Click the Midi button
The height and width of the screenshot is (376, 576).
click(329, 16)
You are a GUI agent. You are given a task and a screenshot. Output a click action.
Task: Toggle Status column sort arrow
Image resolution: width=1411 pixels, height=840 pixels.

━━━

=== TASK STATEMENT ===
Recast the rows above as a Markdown table with the columns Number and Text, giving each row's position and wording and leaving out any blank lines.

=== FULL ANSWER ===
| Number | Text |
|---|---|
| 1 | Click the Midi button |
| 2 | The height and width of the screenshot is (376, 576). |
| 3 | click(329, 16) |
| 4 | You are a GUI agent. You are given a task and a screenshot. Output a click action. |
| 5 | Task: Toggle Status column sort arrow |
| 6 | Image resolution: width=1411 pixels, height=840 pixels. |